> What to produce
Count the lines in the following data that include "icon". Please write only the number.

> Items from a dataset
______________________________
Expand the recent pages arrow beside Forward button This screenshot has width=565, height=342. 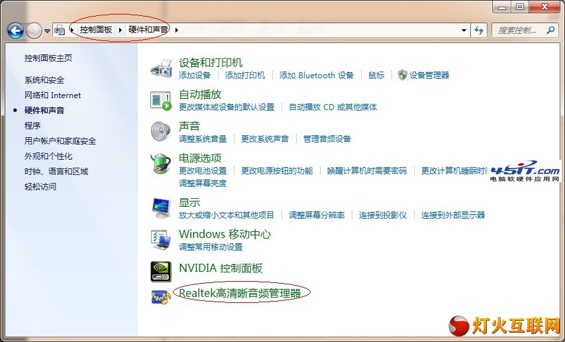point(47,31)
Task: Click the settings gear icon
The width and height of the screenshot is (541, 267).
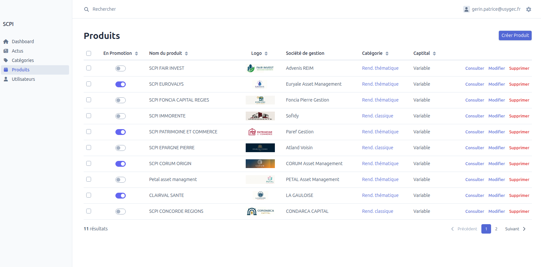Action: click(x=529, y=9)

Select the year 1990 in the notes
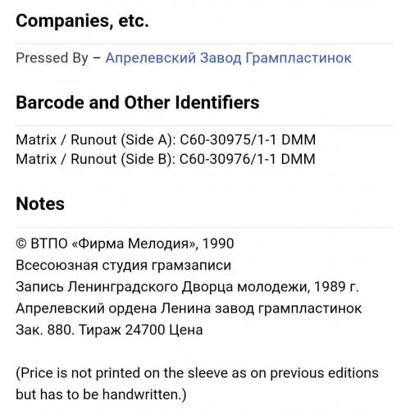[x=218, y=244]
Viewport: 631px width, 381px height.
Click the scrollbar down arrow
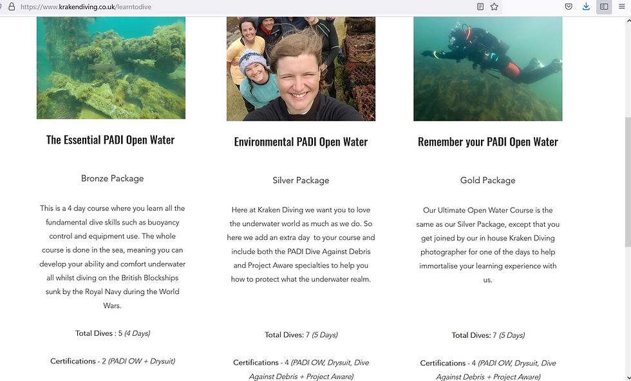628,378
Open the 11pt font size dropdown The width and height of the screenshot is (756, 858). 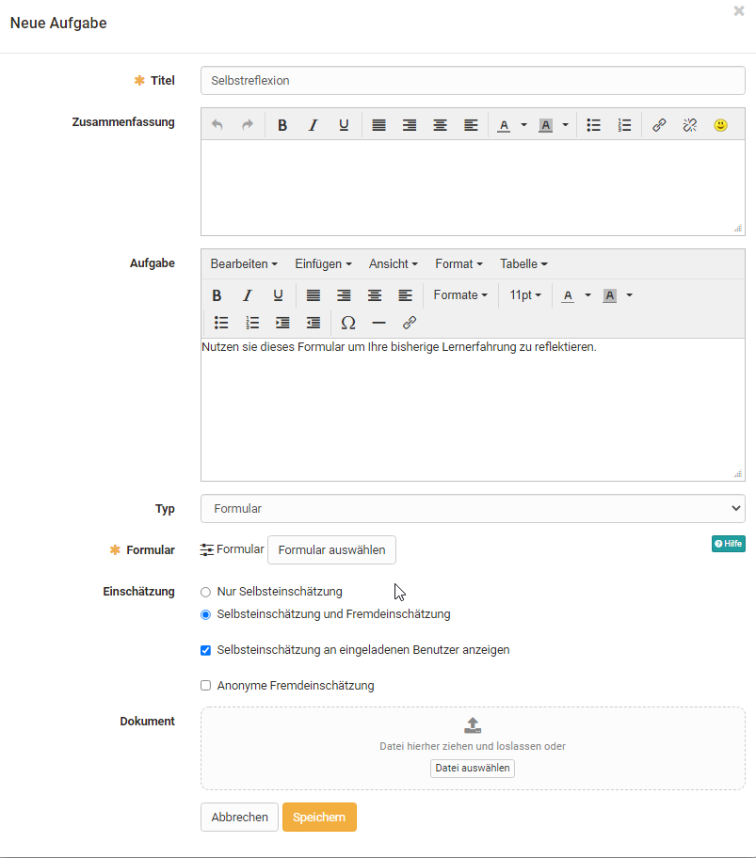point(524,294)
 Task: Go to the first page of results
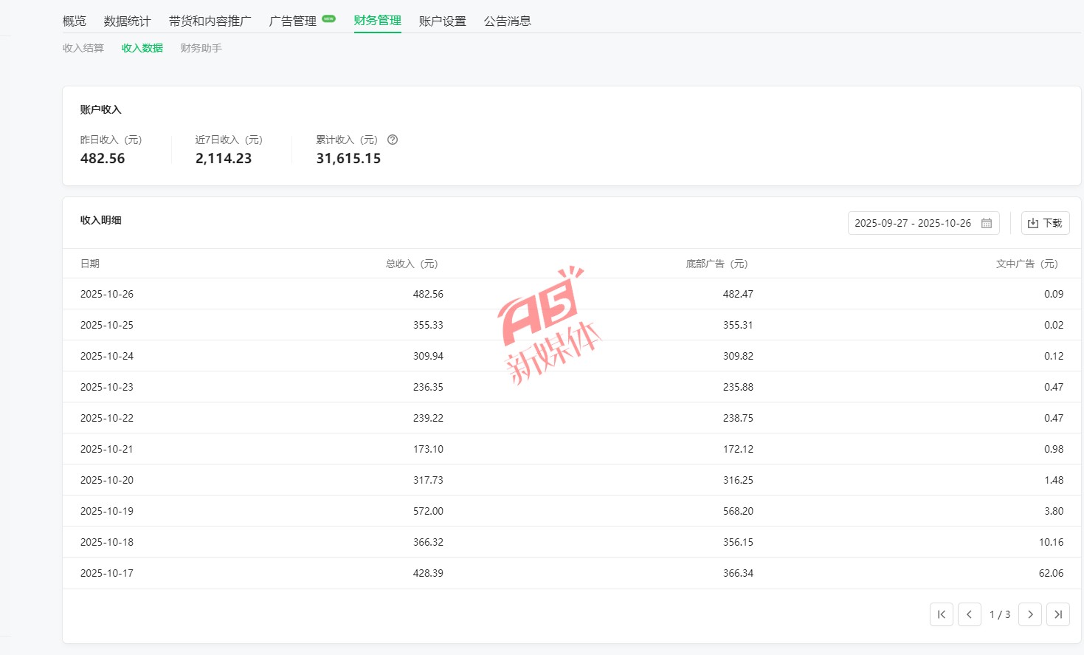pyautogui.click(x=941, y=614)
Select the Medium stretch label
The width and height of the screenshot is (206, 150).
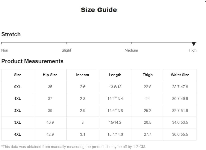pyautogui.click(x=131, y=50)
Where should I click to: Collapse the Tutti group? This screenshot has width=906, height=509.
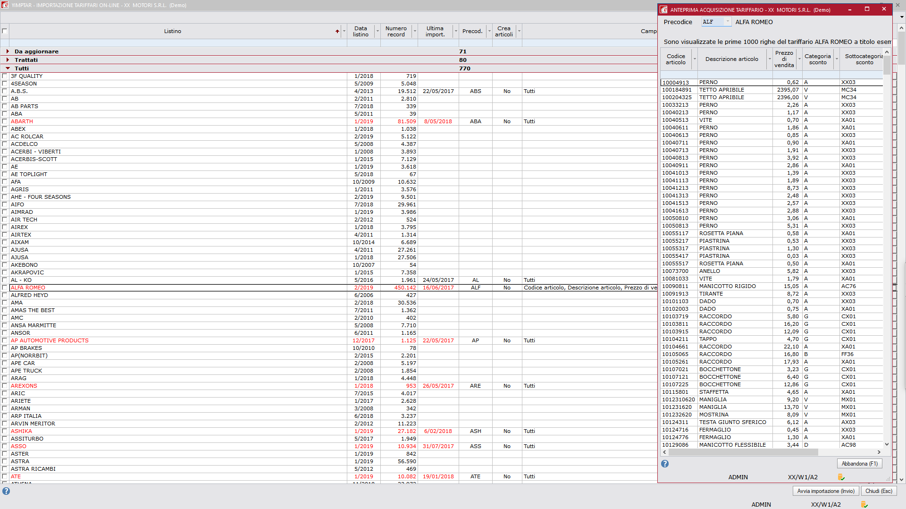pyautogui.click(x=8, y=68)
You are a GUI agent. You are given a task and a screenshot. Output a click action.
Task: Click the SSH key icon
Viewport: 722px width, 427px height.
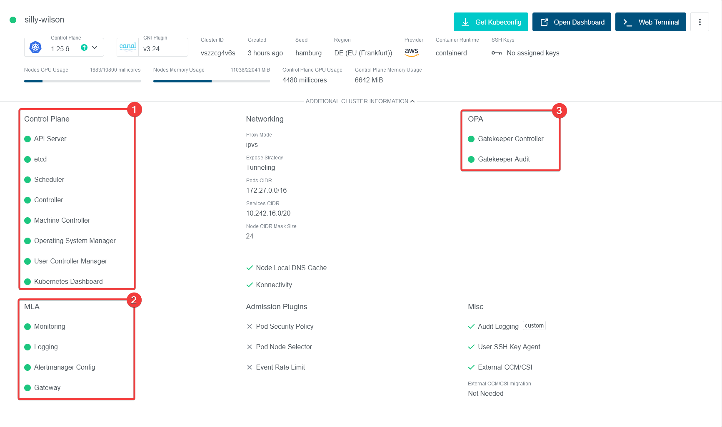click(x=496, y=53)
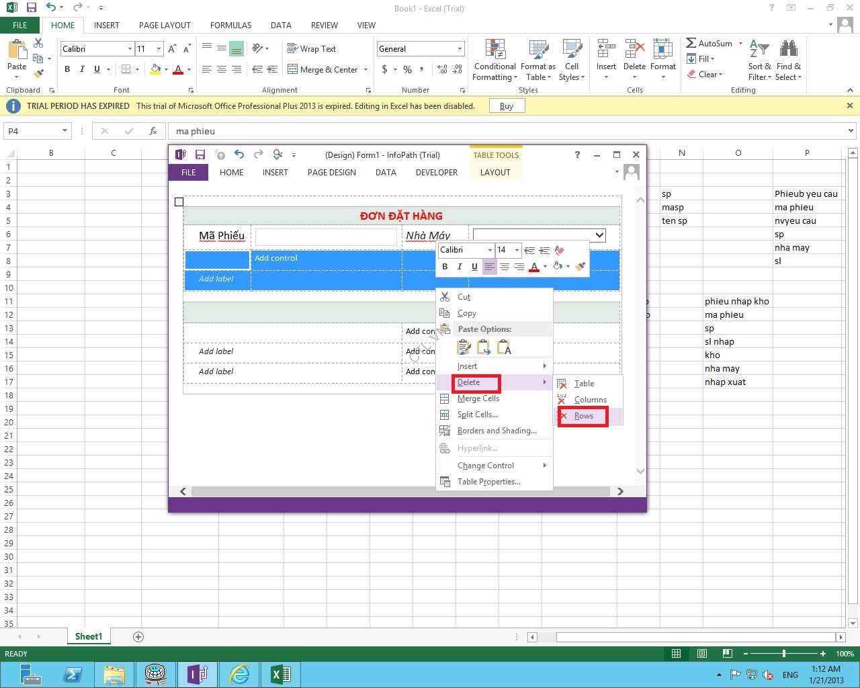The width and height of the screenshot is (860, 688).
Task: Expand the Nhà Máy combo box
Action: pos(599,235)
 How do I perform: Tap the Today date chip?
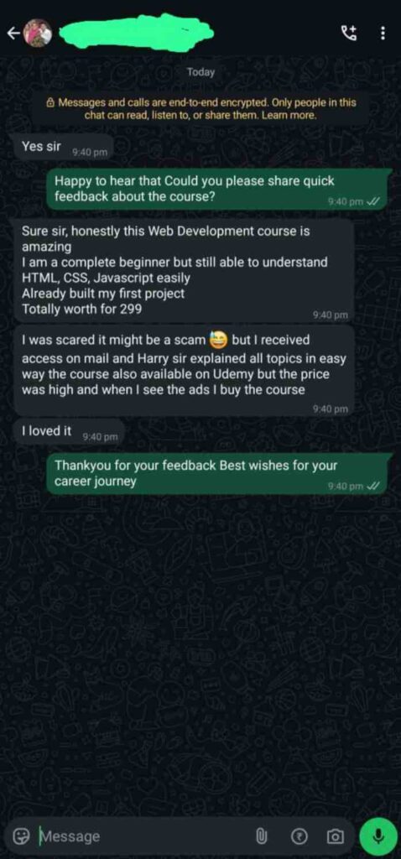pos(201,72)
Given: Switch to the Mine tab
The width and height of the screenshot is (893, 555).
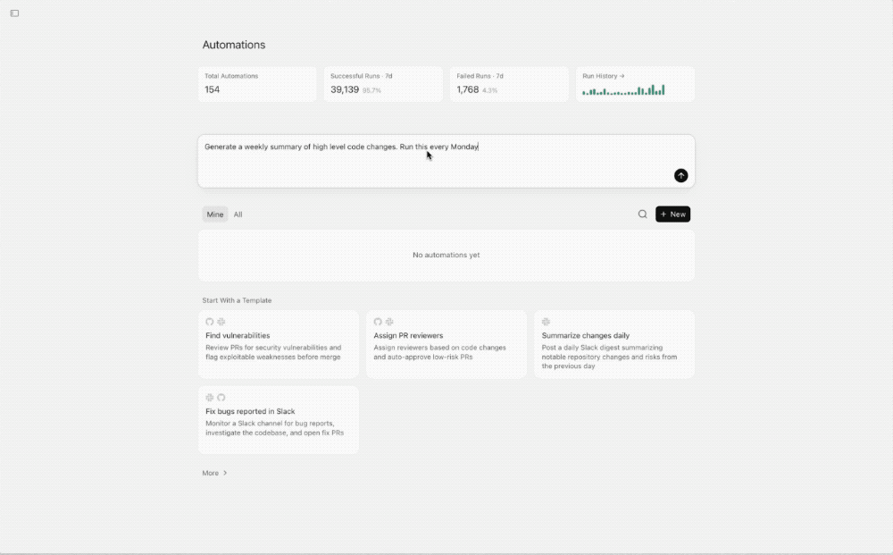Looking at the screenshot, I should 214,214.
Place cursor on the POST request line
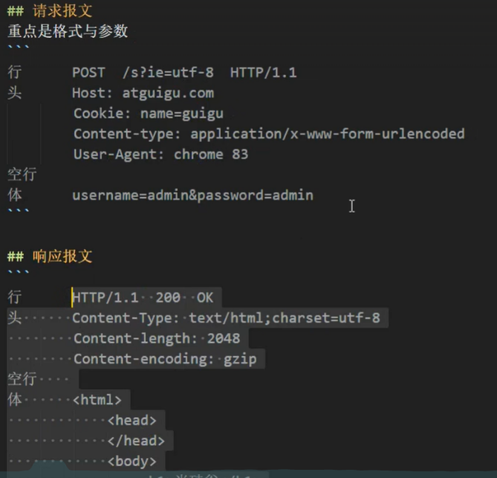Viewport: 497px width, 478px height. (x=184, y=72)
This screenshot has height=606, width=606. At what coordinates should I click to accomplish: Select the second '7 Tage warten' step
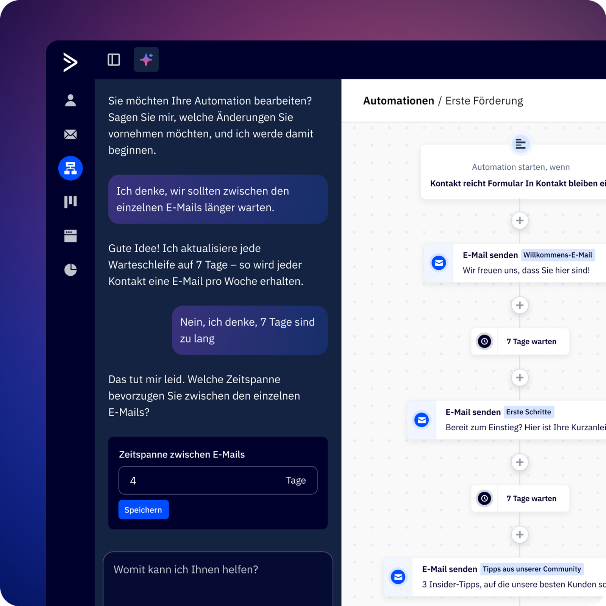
______________________________
> Answer
2